L’idéologie de la science

L’idéologie de la science

Il n’allait pas de soi pour une revue politique de consacrer une partie d’un numéro au thème de la science aujourd’hui . Dans la sphère politique, en effet, on a plutôt coutume de parler (d’ailleurs peu) de la recherche — ce que nous avons fait dans le numéro 5 du Banquet — ou, le cas échéant, du pouvoir des scientifiques dans l’élaboration de certains choix (grands programmes technologiques) ou du risque de l’application de certaines découvertes scientifiques (ainsi que du volet positif que représentent les succès scientifiques dans le traitement de certains maux, notamment en médecine). Sans vouloir prétendre que tout est politique, d’autant que l’intérêt strictement intellectuel des contributions ici réunies nous paraît évident, nous estimons que la science en tant que telle est un enjeu politique.

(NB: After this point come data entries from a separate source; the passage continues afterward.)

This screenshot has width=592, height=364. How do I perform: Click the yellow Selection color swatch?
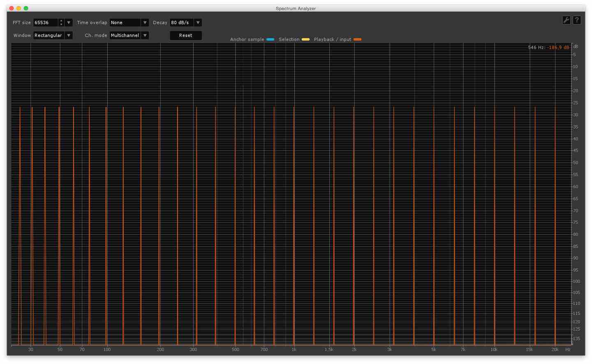pos(305,39)
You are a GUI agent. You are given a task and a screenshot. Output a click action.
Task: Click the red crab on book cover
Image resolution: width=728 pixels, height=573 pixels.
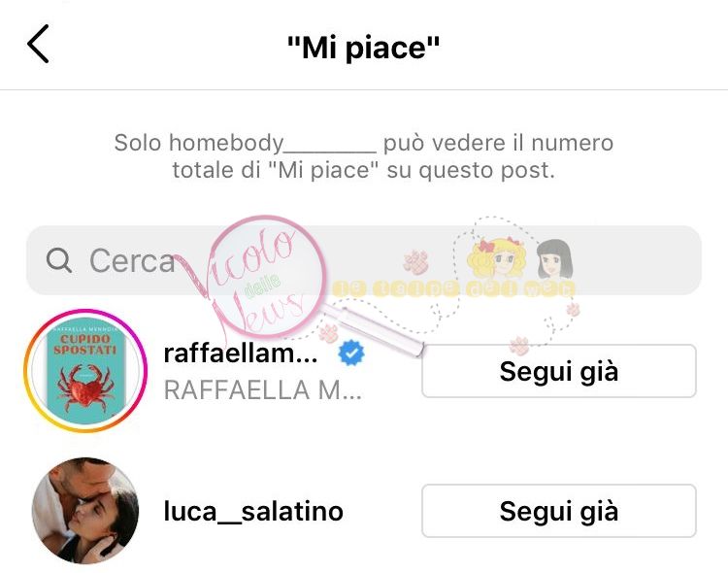[x=85, y=388]
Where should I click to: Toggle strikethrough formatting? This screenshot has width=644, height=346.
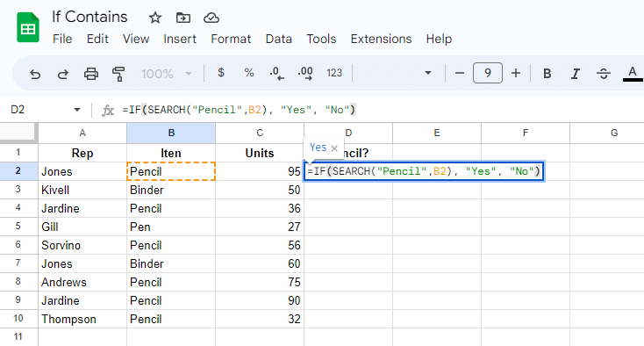pyautogui.click(x=604, y=74)
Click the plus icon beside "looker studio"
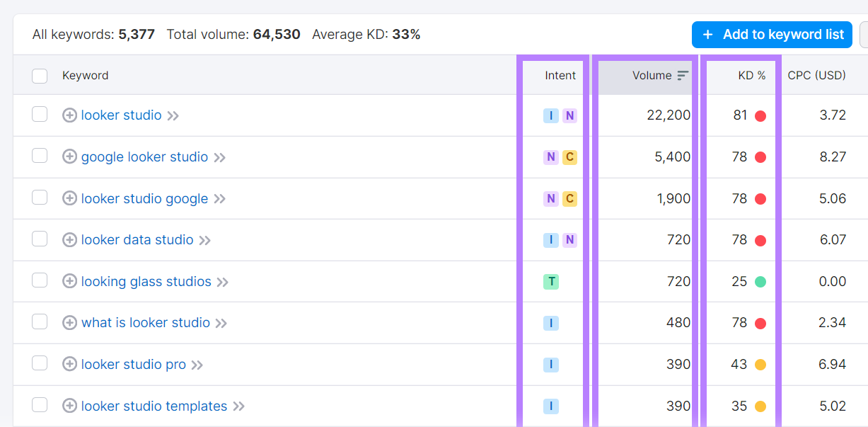The height and width of the screenshot is (427, 868). (69, 114)
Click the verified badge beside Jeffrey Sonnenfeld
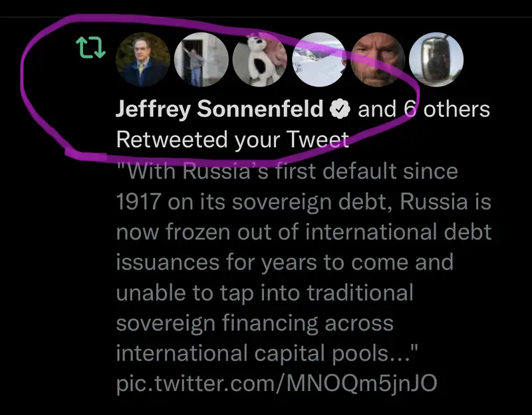532x415 pixels. [341, 109]
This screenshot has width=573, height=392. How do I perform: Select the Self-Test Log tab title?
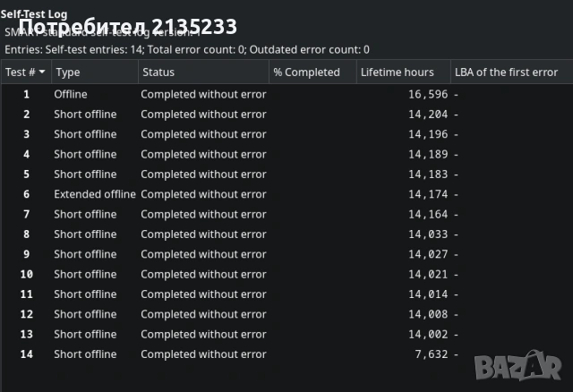coord(34,14)
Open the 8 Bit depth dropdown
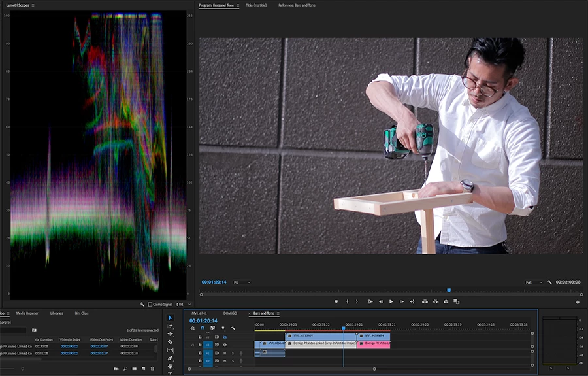Viewport: 588px width, 376px height. click(184, 304)
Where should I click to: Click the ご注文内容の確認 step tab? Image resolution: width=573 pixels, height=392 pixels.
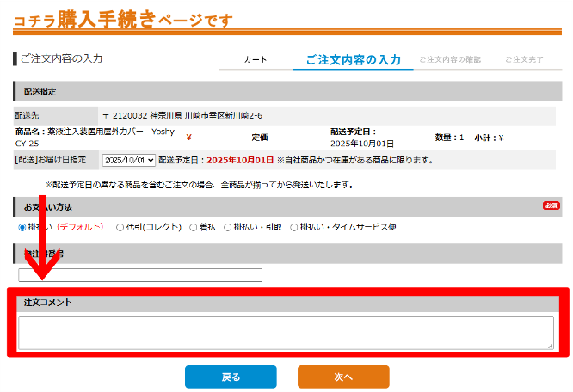450,60
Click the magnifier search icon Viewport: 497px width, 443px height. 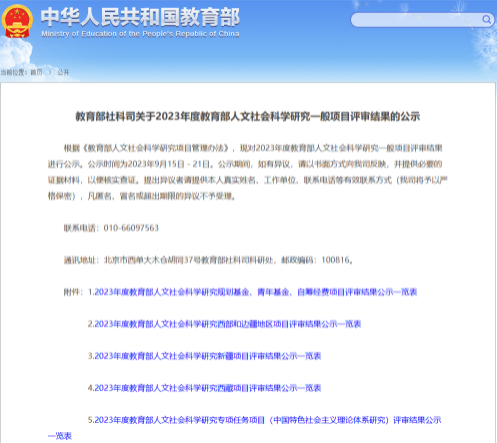487,20
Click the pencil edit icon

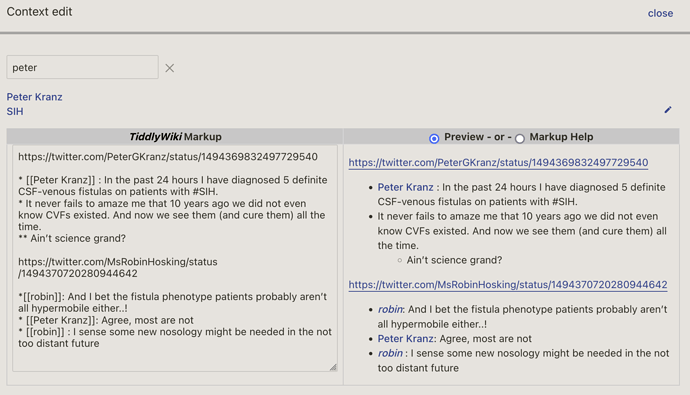668,110
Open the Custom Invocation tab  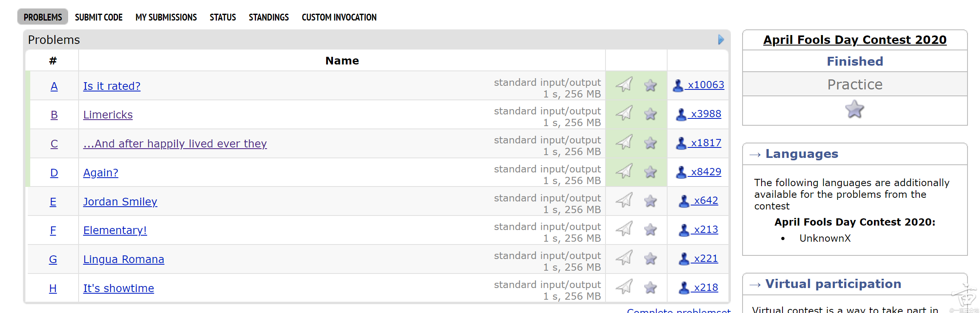[x=339, y=17]
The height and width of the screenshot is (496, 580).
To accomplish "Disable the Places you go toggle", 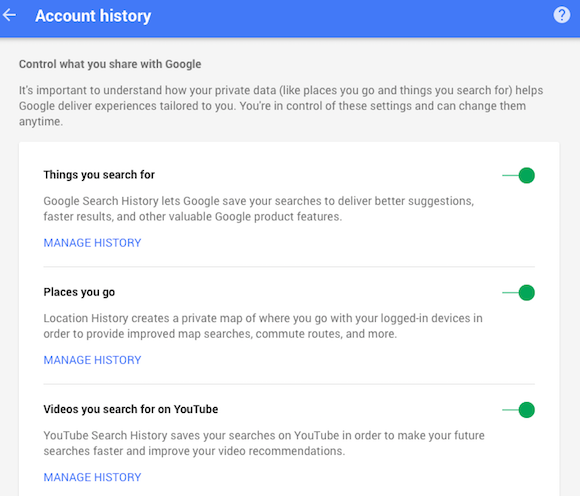I will tap(518, 293).
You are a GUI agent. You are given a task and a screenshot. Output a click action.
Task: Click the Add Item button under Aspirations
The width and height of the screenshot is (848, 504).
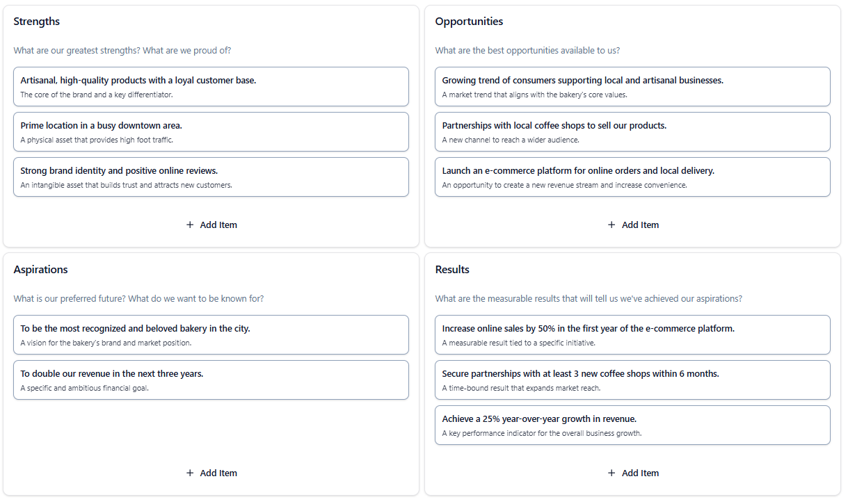(211, 473)
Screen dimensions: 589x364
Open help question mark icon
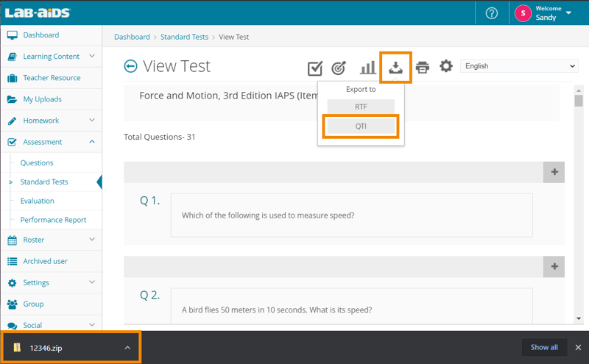(492, 13)
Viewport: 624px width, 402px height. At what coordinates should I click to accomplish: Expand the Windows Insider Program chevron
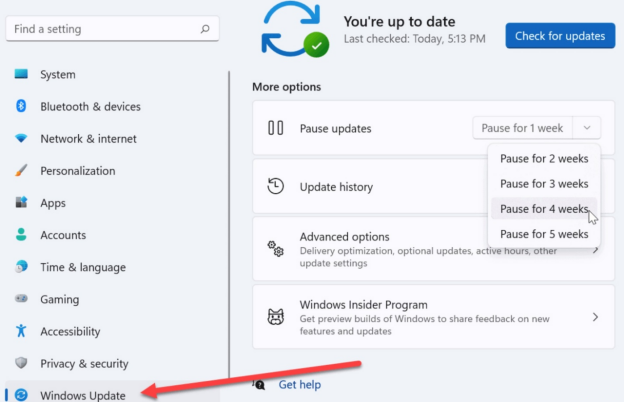pyautogui.click(x=595, y=317)
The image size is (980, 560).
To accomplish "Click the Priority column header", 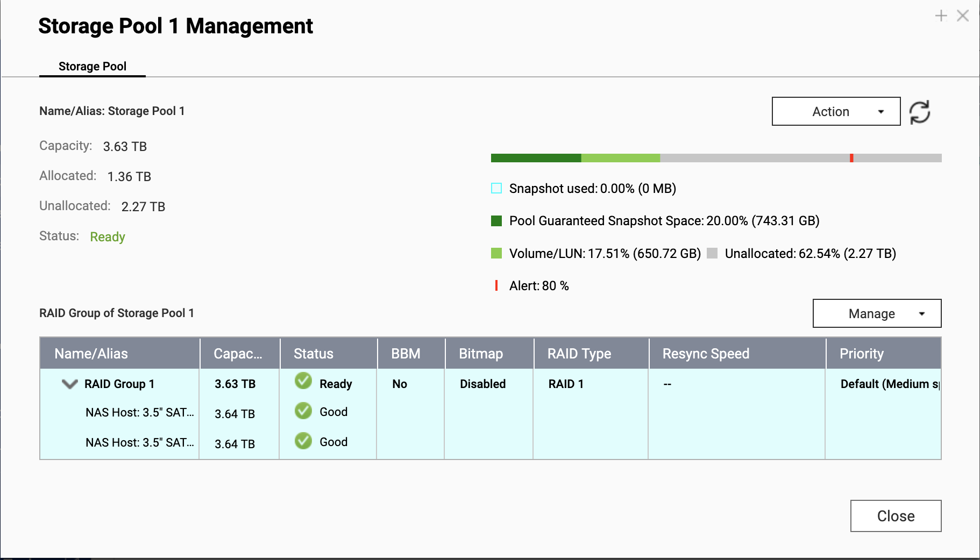I will coord(862,354).
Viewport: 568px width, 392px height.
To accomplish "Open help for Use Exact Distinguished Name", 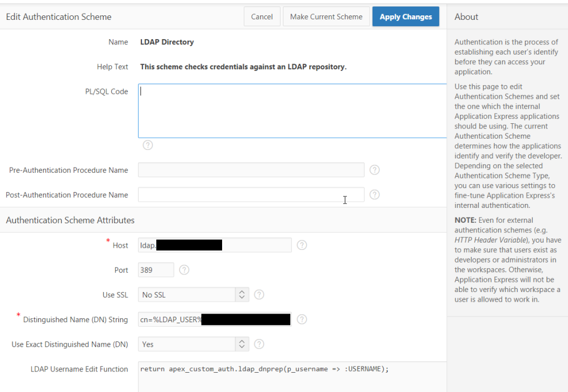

A l’origine de ce numéro, figure une interrogation a priori classique : comment faire le partage entre ce qui relève de la science et ce qui appartient à l’idéologie. Cette dernière emprunte à la science ses modes d’exposition, se présente comme science, mais elle n’en offre aucune des garanties. La reformulation de cette question classique est opérée tant par Pascal Nouvel, à la foi biologiste et philosophe, que par Yves Roussel, qui est physicien. Il ne s’agit donc pas seulement d’opérer le partage entre le vrai et le faux — puisqu’une proposition scientifique peut relever de la science à un moment donné et être infirmée par des découvertes ultérieures —, mais de traquer les signes d’une investigation scientifique incorrecte, voire pervertie.
Il nous a, en effet, semblé qu’un certain nombre d’ouvrages parus au cours des trente dernières années, fussent-ils écrits par des scientifiques remarquables, pouvaient contenir des propositions d’ordre idéologique. C’est souvent le cas lorsque le scientifique quitte son domaine propre et s’aventure sur des terrains qui lui sont étrangers, mais sur lesquels il se croit autorisé à intervenir au nom même de la science qui est la sienne. Il en est ainsi lorsque physiciens, biologistes, chimistes, voire historiens, pensent déduire de connaissances réelles des conclusions sur la liberté de l’homme ou son absence de liberté, l’existence de Dieu ou son inexistence, voire la nature de l’homme. Cette exportation illicite de concepts, de raisonnements ou de schémas logiques est assez fréquente en physique et François Lurçat en donne quelques exemples qui lui permettent de dénoncer l’expansion du « physicalisme ». Il en va de même dans le domaine plus nouveau des sciences cognitives qu’il convient de faire échapper, comme le montre Pierre Wagner, au cognitivisme. Même la science la plus abstraite qui soit, les mathématiques, comme en témoigne l’article de Jean-Jacques Szsceciniarz, n’échappe pas à l’emprise de l’idéologie et aux enjeux de domination exacerbés par la forme universelle qu’elles revêtent.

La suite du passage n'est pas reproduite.